PATWARDHAN’S EARLIER masterpiece Father Son and Holy War (FSHW) wonderfully exposed the ideals of machismo underlying Hindutva politics — how high symbolic politics derives from certain enduring social mores in the mundane everyday practices. But is Dalit politics or Left politics too informed by such or a different kind of a machismo? In Jai Bhim Comrade, an elderly woman claims to follow Ambedkar’s critical approach but is unsure of extending it to her relationship with her domineering husband. An FSHW moment?

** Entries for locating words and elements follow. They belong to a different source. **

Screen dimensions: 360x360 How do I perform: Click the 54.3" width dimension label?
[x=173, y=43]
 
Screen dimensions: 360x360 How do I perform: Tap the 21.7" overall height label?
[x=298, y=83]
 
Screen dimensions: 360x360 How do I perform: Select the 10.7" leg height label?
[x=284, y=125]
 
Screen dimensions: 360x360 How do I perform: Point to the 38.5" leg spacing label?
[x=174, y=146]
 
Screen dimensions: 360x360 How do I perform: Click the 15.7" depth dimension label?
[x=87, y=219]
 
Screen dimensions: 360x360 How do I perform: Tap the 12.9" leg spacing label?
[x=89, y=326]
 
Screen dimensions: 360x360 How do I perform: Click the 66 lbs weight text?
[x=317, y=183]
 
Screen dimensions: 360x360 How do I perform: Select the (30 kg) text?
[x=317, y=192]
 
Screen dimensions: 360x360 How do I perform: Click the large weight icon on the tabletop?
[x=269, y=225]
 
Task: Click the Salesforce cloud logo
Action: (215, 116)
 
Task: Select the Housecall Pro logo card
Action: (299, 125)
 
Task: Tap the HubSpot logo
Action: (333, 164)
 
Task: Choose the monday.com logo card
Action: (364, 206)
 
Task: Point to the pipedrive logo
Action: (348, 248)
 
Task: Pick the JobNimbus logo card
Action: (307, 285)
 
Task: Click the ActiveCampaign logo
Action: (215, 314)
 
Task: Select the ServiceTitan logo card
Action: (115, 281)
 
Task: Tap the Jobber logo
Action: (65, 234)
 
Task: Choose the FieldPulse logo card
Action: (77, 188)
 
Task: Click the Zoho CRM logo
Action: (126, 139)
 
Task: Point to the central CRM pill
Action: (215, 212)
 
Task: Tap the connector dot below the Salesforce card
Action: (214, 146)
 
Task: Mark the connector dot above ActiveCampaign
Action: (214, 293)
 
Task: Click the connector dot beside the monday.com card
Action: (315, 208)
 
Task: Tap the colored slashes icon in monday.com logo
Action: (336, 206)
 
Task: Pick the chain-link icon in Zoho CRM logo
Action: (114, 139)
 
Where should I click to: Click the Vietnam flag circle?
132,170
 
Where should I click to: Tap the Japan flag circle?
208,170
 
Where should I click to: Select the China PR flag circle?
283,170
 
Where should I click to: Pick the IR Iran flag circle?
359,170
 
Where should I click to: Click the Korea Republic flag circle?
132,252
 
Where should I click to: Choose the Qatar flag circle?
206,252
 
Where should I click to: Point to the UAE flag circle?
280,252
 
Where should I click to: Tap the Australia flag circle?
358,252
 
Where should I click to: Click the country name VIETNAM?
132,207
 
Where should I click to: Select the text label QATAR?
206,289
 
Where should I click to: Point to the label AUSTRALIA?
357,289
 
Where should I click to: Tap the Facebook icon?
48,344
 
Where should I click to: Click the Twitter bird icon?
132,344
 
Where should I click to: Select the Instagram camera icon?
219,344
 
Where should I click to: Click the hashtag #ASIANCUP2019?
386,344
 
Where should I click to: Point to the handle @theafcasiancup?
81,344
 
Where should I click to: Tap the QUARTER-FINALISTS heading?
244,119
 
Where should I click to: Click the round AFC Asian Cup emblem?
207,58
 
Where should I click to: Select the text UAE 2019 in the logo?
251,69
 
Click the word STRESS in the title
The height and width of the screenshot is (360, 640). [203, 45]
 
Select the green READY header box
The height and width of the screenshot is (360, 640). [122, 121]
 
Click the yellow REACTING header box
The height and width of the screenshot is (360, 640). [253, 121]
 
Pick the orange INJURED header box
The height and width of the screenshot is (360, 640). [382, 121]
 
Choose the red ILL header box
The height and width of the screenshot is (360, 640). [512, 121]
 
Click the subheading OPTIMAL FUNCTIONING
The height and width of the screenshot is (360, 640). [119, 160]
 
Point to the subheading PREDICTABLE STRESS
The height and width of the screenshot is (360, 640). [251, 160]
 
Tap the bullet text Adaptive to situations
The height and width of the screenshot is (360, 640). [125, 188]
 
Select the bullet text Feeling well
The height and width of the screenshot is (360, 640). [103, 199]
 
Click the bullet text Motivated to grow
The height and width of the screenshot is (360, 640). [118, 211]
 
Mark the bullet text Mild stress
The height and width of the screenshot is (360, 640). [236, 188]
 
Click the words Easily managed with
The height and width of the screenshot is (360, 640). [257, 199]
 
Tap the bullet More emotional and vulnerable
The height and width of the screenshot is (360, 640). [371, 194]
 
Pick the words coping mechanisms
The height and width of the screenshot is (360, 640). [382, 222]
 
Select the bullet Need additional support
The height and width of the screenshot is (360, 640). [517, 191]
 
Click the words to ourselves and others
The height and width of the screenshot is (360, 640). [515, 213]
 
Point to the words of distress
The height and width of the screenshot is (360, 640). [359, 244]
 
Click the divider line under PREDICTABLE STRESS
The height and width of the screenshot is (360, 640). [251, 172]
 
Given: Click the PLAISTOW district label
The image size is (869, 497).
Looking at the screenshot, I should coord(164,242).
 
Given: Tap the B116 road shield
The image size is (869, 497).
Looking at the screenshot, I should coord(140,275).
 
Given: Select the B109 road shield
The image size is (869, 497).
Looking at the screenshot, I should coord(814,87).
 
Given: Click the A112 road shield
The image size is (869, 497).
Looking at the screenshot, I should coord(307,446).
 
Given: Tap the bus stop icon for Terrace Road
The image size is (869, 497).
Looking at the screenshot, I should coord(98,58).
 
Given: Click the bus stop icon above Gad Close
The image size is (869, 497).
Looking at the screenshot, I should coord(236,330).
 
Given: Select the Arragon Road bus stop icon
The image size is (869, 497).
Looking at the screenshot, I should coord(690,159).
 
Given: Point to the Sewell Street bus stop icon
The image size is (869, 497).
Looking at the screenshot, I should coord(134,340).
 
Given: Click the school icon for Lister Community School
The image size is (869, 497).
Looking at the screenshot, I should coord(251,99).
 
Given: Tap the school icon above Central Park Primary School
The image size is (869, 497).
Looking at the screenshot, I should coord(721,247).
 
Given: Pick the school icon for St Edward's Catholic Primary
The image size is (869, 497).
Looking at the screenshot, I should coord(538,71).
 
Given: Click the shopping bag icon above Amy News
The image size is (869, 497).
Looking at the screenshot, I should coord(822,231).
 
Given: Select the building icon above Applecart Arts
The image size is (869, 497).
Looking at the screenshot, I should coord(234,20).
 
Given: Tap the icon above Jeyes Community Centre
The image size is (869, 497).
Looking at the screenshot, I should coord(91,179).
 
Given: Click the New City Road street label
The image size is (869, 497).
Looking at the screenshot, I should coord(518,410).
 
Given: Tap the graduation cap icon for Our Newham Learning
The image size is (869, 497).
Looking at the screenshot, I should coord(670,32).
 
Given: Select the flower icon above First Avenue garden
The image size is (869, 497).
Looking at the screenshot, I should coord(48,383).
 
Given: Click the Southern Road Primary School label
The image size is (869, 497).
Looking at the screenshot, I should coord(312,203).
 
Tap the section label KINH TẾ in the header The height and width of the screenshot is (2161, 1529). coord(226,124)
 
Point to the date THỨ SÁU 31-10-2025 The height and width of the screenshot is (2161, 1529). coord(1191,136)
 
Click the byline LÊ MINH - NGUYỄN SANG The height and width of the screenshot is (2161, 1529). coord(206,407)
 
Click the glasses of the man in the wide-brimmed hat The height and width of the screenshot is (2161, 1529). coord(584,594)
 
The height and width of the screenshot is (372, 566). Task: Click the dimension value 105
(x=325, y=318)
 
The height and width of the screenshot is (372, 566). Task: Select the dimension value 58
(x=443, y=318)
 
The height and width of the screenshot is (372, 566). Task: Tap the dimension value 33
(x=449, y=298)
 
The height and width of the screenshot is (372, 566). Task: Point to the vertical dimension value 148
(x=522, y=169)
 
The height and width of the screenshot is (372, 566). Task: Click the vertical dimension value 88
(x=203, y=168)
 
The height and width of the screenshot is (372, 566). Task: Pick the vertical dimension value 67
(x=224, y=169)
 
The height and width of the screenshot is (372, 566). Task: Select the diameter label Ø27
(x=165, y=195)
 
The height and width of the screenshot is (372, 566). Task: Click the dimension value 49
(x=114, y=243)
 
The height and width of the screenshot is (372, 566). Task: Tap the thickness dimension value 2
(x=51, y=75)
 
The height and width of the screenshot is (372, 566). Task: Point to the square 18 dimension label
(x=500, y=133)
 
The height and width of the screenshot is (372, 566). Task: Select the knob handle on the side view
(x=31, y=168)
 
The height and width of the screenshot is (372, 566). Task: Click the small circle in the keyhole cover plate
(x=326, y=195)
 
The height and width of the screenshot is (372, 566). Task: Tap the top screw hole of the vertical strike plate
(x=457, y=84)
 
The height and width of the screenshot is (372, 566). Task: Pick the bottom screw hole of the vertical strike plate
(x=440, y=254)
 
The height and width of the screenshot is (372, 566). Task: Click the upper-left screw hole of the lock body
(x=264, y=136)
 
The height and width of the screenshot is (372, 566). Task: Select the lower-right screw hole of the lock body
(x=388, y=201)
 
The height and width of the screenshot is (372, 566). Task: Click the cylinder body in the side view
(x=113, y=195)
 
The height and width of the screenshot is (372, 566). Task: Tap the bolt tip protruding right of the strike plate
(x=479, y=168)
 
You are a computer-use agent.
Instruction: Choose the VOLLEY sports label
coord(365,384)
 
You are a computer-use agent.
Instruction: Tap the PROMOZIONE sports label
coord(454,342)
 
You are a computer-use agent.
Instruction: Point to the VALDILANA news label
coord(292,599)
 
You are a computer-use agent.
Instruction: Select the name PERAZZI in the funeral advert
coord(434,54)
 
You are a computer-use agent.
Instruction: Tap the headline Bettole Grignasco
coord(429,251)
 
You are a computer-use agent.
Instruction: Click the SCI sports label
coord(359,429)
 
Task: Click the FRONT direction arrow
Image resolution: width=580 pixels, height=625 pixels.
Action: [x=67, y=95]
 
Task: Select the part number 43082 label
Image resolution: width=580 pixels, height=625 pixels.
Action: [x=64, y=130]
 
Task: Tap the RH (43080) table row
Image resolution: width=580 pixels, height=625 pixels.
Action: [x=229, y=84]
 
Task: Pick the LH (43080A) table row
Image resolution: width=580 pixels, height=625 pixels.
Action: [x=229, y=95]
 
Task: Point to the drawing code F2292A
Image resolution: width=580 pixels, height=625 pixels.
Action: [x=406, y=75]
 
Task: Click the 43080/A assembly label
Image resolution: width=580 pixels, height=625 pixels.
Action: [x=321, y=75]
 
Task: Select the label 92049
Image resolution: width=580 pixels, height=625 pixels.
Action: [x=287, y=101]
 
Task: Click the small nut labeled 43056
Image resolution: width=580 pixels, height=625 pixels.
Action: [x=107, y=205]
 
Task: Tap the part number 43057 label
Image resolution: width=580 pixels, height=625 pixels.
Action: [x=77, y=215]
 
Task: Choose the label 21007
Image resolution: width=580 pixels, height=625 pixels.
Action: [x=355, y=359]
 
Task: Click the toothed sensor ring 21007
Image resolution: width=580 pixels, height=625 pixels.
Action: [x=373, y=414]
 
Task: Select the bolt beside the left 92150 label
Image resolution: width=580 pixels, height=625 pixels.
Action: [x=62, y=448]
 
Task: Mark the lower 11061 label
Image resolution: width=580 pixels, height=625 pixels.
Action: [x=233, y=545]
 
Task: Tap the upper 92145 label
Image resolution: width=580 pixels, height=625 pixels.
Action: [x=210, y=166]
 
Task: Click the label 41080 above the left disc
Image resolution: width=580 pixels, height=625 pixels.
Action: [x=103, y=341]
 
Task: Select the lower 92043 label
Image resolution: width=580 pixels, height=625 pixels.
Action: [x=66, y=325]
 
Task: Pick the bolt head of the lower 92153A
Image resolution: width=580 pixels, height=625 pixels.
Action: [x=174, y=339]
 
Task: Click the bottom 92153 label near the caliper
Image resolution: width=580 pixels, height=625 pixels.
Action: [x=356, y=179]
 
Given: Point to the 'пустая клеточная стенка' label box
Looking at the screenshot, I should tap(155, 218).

The film is a repository of a rich and textured lived social history where caste and class intertwine. Ghogre, the story goes, was wearing a blue band (Ambedkarite colour) at the time of his suicide, thereby apparently affirming his ultimate castigation of Left politics as unable to address the caste issue. Let us accept this castigation. But recall Ghogre singing a working class song, Ek Katha Suno Re Logo, Hum Mazdoor ki Karun Kahani in a working class area in Mumbai with tall buildings in the background — a striking image. The associated affect and the emergent structure of feeling are absolutely revolutionary and proletarian. It has a richness accruing precisely from an absence, without a grand stage, without the symbolic excess or rhetoric of the kind we see in the other Dalit cultural programmes that one way or another overlap with mainstream Hindu programmes. No wonder the filmmaker too seems more attached to what can be seen as a proletarian singing scene, which is neither specifically Dalit nor neo-Buddhist. Is class and its symbolic field entering the picture again? There are several other instances like this in the film.
Can we then say that the film’s portrait of Dalit politics unfolds into an elegy of a pure caste-based politics? Isn’t Patwardhan, in spite of his apparent conscious intentions, reinstating class and giving it its due? Nothing to be depressed about, however. One starts with caste and wants to stay with it (the rational conscious movement of the film), partly to make up for the apparent blind spots of the Left parties. And yet, in the search for optimism, class sneaks in (the disavowed movement) not to undermine caste but to firm it up, to make it politically legible and efficacious for a radical politics — happening here under the sign of a new Bhim. Thanks to the rich complexity of the film, such fine conjunctures of caste and class are made visible.
One starts with caste and wants to stay with it,
partly to make up for the apparent blind spots of the Left parties
This has immediate resonance. With the upward mobility of the OBCs (responsible for most recent attacks on Dalits), caste as the basis of atrocities on Dalits attains a deadly efficacy when it is stamped by the distinction of class. More starkly, this concerns Dalits themselves: the case in Khairlanji is a gruesome illustration. Dalits in top administrative posts refused to side with Dalits facing terrible violence at the hands of upper castes. As is well-documented, having undergone ‘class transformation’, Dalits in top administrative posts sided with upper caste perpetrators of the heinous attacks on poor Dalits.
Finally, the basic dilemma of Left politics today comes to the fore. Popular movements and electoral mobilisation of the marginalised are appropriated by mainstream or right-wing parties, the judiciary and courts again and again let you down, while those who still resist and dissent (like the KKM) are labelled Maoists. And not making matters easy is Sheetal’s mother who has this to say: “At every performance, my children assured me that they’d never take up arms, that they’d change the world only through song and drums.” What is to be done? The film is an artiste’s passionate plea to pose the question again for radical politics. It is a powerful intervention.
Giri teaches Political Science at the University of Delhi.